In Illinois, 9% of all drivers arrested for DUI (Driving Under the Influence) are repeat offenders; that is, they have been arrested previously for a DUI offence. Suppose 41 people arrested for DUI in Illinois are selected at random. You may assume that this is a binomial distribution.

Required:
a. What is the probability that exactly 3 people are repeat offenders?
b. What is the probability that at least one person is a repeat offender?
c. What is the mean number of repeat offenders?
d. What is the standard deviation of the number of repeat offenders?

Answer 1

a) 21.58% probability that exactly 3 people are repeat offenders

b) 97.91% probability that at least one person is a repeat offender

c) 3.69

d) 1.83

Explanation:

Binomial probability distribution

The binomial probability is the probability of exactly x successes on n repeated trials, and X can only have two outcomes.

`P(X = x) = C_(n,x).p^(x).(1-p)^(n-x)`

In which
`C_(n,x)` is the number of different combinations of x objects from a set of n elements, given by the following formula.

`C_(n,x) = (n!)/(x!(n-x)!)`

And p is the probability of X happening.

The expected value of the binomial distribution is:

`E(X) = np`

The standard deviation of the binomial distribution is:

`√(V(X)) = √(np(1-p))`

9% of all drivers arrested for DUI (Driving Under the Influence) are repeat offenders

This means that
`p = 0.09`

41 people arrested for DUI in Illinois are selected at random.

This means that
`n = 41`

a.

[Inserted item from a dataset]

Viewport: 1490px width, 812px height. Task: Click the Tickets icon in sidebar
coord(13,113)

What is the probability that exactly 3 people are repeat offenders?

This is P(X = 3).

`P(X = x) = C_(n,x).p^(x).(1-p)^(n-x)`

`P(X = 3) = C_(41,3).(0.09)^(3).(0.91)^(38) = 0.2158`

21.58% probability that exactly 3 people are repeat offenders

b. What is the probability that at least one person is a repeat offender?

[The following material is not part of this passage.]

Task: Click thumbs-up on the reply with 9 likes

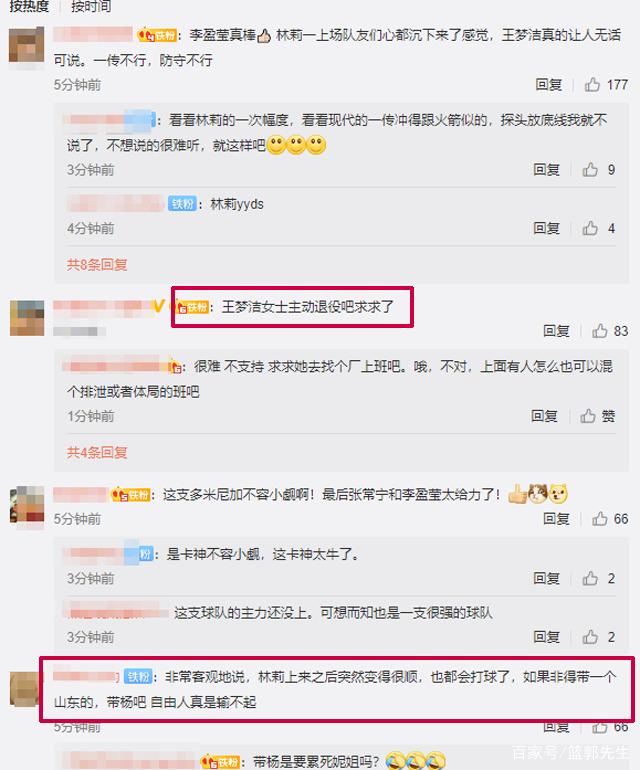Action: point(590,169)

Either none are repeat offenders, or at least one is. The sum of the probabilities of these outcomes is 1. So

`P(X = 0) + P(X \geq 1) = 1`

We want
`P(X \geq 1)`.

Then

`P(X \geq 1) = 1 - P(X = 0)`

In which

`P(X = 0) = C_(41,0).(0.09)^(0).(0.91)^(41) = 0.0209`

`P(X \geq 1) = 1 - P(X = 0) = 1 - 0.0209 = 0.9791`

97.91% probability that at least one person is a repeat offender

c. What is the mean number of repeat offenders?

`E(X) = np = 41*0.09 = 3.69`

d. What is the standard deviation of the number of repeat offenders?

`√(V(X)) = √(np(1-p)) = √(41*0.09*0.91) = 1.83`